# [Your assignment]
As the answer, set down the lines below from the one containing "Open the Soluções" through the one containing "Task: Open the Opera browser desktop icon", exactly and inclusively, and no others.

# [Data records]

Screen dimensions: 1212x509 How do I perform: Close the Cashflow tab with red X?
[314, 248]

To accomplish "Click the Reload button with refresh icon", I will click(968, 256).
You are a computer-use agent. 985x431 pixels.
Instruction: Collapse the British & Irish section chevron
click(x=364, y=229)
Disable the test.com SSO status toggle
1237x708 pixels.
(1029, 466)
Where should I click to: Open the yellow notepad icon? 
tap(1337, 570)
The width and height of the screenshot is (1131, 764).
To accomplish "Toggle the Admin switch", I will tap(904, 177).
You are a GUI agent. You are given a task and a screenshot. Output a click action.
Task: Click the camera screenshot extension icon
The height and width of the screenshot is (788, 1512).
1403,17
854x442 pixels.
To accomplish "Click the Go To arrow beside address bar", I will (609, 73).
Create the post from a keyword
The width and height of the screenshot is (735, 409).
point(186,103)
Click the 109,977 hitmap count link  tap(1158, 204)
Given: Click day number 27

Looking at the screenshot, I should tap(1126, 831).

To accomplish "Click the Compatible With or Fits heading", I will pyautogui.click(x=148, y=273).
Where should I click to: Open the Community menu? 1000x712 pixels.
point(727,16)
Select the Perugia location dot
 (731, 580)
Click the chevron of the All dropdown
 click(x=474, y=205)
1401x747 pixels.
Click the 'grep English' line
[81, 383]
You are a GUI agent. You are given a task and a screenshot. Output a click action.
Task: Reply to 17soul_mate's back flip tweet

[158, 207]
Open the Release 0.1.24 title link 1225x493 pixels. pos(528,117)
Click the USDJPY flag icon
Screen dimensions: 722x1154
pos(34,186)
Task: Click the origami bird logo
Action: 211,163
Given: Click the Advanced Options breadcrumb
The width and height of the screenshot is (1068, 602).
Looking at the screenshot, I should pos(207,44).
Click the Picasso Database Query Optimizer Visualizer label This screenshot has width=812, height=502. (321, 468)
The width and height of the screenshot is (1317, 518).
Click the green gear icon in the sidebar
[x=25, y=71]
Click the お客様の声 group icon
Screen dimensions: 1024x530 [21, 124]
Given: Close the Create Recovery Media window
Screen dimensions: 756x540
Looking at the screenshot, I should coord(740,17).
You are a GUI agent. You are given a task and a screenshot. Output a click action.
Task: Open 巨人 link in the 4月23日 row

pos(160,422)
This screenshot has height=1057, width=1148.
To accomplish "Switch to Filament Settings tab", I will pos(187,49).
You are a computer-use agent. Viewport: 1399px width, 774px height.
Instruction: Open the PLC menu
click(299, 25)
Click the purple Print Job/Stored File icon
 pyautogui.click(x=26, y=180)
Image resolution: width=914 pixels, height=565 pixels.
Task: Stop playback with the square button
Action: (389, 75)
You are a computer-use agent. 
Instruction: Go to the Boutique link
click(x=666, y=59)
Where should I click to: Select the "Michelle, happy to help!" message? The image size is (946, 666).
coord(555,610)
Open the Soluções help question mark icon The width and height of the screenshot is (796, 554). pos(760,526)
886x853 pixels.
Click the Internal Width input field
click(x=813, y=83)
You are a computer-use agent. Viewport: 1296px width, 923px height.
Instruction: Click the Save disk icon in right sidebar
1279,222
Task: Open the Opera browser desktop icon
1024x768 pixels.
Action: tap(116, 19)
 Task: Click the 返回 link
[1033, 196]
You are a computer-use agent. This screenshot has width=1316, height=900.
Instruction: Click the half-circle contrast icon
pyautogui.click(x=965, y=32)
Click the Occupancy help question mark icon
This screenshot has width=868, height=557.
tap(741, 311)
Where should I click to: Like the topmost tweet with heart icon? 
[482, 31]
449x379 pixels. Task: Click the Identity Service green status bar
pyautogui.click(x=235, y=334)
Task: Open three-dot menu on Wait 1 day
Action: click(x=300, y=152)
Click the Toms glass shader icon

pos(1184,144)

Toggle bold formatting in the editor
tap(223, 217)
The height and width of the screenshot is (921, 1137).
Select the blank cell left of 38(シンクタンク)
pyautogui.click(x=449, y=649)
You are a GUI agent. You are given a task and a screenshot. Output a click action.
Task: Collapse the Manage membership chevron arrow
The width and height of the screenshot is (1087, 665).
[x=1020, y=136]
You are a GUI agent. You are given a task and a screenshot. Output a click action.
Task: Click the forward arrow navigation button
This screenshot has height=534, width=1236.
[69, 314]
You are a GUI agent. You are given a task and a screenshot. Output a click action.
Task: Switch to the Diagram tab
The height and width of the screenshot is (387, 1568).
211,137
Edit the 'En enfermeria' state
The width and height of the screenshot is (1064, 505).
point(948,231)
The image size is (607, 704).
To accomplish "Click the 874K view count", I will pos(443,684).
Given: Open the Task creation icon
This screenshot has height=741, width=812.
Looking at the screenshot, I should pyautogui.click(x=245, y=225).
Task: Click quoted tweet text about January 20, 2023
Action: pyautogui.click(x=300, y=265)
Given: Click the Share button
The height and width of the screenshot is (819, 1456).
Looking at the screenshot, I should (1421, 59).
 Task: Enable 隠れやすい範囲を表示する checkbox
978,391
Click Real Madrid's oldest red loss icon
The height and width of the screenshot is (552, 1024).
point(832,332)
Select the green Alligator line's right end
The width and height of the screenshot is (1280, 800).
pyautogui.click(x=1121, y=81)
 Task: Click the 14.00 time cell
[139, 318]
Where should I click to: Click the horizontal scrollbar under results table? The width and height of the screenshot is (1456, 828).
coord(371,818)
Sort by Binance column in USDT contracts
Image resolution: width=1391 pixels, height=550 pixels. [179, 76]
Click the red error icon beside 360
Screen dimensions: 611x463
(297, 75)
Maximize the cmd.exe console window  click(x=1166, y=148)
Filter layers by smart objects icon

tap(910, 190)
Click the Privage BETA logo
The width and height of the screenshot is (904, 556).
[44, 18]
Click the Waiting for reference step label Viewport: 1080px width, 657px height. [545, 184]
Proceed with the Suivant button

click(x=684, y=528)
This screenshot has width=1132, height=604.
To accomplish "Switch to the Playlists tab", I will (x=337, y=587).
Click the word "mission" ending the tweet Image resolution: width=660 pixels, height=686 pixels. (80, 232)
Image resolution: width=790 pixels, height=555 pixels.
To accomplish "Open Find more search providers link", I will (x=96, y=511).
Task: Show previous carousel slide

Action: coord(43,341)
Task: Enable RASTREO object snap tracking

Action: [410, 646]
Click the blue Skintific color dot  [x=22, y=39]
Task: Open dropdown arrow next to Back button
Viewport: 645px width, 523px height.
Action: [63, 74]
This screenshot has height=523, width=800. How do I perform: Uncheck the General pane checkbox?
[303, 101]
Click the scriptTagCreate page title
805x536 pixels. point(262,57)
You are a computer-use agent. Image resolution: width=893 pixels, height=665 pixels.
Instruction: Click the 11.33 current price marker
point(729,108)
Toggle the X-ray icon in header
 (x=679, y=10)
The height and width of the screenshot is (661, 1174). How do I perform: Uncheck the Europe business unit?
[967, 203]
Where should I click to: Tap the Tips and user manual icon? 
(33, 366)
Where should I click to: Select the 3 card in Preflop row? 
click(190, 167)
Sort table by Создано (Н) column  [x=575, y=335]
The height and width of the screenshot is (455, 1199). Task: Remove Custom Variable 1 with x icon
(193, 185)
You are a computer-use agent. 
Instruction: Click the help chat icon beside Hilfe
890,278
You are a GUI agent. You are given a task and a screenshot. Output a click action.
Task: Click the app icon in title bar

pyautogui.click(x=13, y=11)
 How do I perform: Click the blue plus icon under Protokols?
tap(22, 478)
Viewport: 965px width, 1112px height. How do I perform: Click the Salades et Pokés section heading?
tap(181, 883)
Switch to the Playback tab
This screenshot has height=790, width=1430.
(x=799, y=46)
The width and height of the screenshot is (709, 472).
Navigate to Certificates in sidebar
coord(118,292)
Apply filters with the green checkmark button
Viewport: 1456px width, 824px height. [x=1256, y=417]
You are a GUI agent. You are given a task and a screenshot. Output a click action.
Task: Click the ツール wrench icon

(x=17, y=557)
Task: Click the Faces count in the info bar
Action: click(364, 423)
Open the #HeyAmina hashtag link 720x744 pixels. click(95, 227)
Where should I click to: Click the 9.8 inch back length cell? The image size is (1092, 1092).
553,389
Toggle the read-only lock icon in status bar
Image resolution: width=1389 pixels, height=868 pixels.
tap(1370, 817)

# [Solution for this task]
Open the Soluções help question mark icon The width and height of the screenshot is (796, 554). pos(760,526)
886x853 pixels.
Click the Internal Width input field
click(x=813, y=83)
You are a computer-use agent. Viewport: 1296px width, 923px height.
Instruction: Click the Save disk icon in right sidebar
1279,222
Task: Open the Opera browser desktop icon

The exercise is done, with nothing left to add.